Between 2 per cent and 3 per cent of babies born each year in Singapore suffer from some congenital problems. Some conditions, such as a cleft palate or a club foot, merely need some initial treatment for the child to lead a completely normal life. Some others, like some congenital heart diseases, might require lifelong care.

The cost, even for a highly subsidised C class patient, can vary from a few hundred dollars to more than $100,000, which most people would find a heavy burden.

Everyone appears to agree that parents of such babies, and the people with such problems, should get help. What they disagree on is who should pay.

Is this something that society as a whole can help out with, should we all share the burden?

Since the subject was raised a few years ago, there have been discussions on whether MediShield, the national health insurance scheme that covers 93 per cent of the population, should cover congenital problems.

Those with a strong social conscience, or with personal or family experience of such problems, are vocal in its support.

Others, worried about the additional cost to them, argue that asking policy-holders to pay for the treatment of a known problem is unfair to the healthy. Instead, they view insurance as essentially pooling risks for potential problems that all are at equal risk of getting.

They argue that it should be the Government's job to look after such unfortunate people.

Given the polarisation of views, the idea of extending insurance coverage for neonatal and congenital diseases is clearly not one that the Health Ministry can push through without strong public support.

There are at least a few other reasons why some are wary.

As is obvious, the need for neonatal care is immediate and congenital problems are usually diagnosed within the first year of birth.

As MediShield is an opt-out scheme, there is nothing to stop parents of healthy babies from signing up at birth, and then opting out after the first year when they realise their baby does not need the coverage.

The Ministry has calculated that if the parents of children aged up to 20 years are fully behind it, then all each has to pay is an additional $12 a year. This means everyone needs to pay a total of $240 more - over a period of 20 years - to help out.

To some, this is part and parcel of being a caring society, to share the burden of paying for treatment for the stricken.

Others may view this as a forced subsidy they are unwilling to bear. Such people might decide to drop out of the scheme after a year or so, once they are confident that their child is not suffering from any congenital diseases.

If the group that drops out is large, it would push up premiums for those remaining on the scheme, which could lead to a domino effect of even fewer people wanting to be on it. Folk who are willing to pay $240 for coverage their family does not need, might baulk at $480, or more.

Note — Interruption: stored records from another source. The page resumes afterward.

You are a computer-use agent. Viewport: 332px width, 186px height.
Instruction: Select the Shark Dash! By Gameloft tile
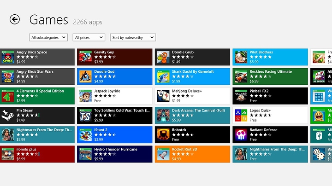click(x=192, y=76)
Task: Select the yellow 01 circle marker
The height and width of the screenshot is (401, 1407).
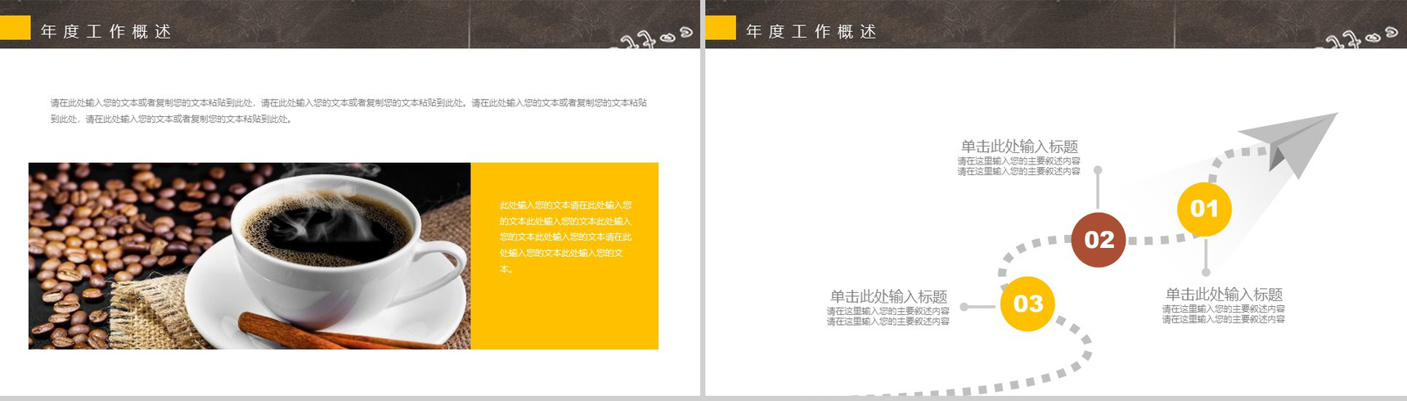Action: coord(1204,209)
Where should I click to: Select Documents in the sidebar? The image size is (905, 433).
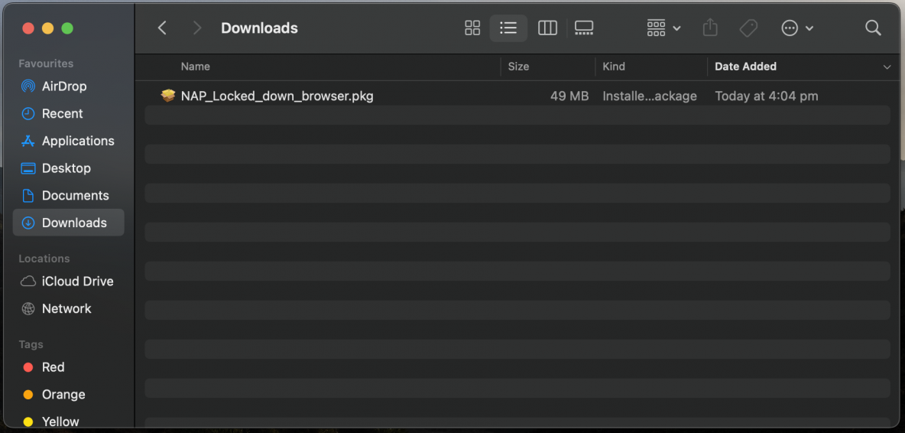click(75, 195)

There is, however, a way out of this dilemma, and that is to load the premiums upfront in the baby's first year, or even better, from before the birth of the child.

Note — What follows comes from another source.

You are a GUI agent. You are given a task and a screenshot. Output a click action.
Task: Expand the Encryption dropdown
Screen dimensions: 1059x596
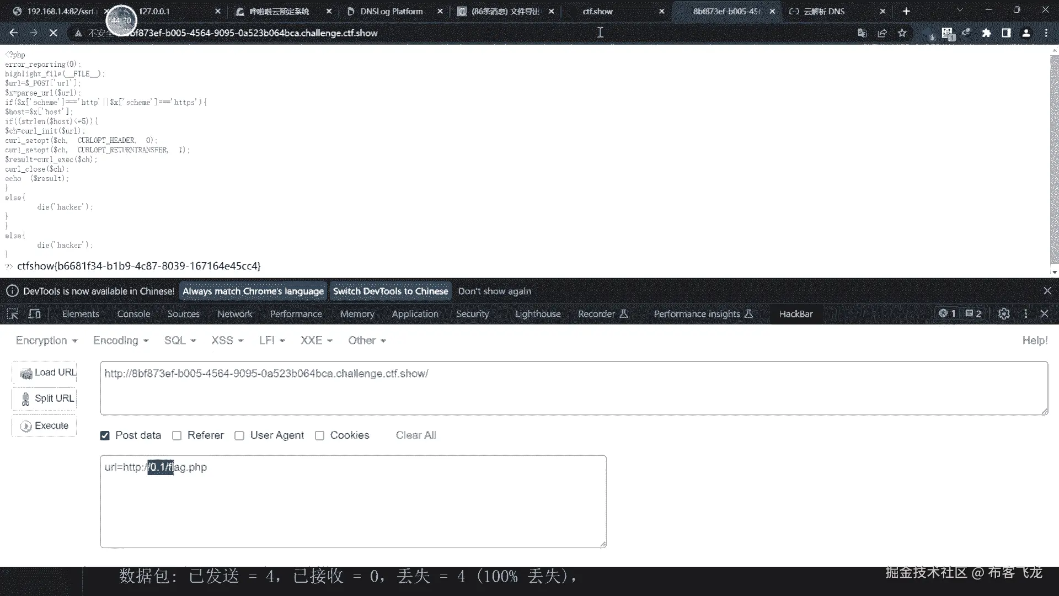[x=46, y=340]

That is when parents are still uncertain if their child has such diseases, and when they are likely to be willing to fork out the premiums for peace of mind.

At that point in time, most parents would be willing to pay high premiums of $200 or even more - especially as it can be taken from their Medisave accounts.

This means very little of the cost needs to be spread out among policy-holders up to the age of 20, making it less likely that they would drop out.

But the suggestion to cover neonatal and congenital problems with MediShield has another flaw.

This basic scheme is pegged at subsidised treatment at a public hospital. But more than half the babies born here are delivered in private hospitals.

If the baby is born premature, treatment will have to be at the place where the infant was born. If they are transferred to a public hospital, the child has to be a private patient.

A KK Women's and Children's Hospital spokesman said to downgrade to a subsidised ward, the parents have to be means tested. Is the payout from MediShield enough to pay for private treatment?

If not, it might defeat the purpose - unless the MOH is willing to change the current rule and allow any infant transferred from a private hospital to enjoy subsidised rates.

After several years of discussion, it would be a pity if Singapore is still unable to insure people born with congenital medical problems, or the several thousand born premature each year.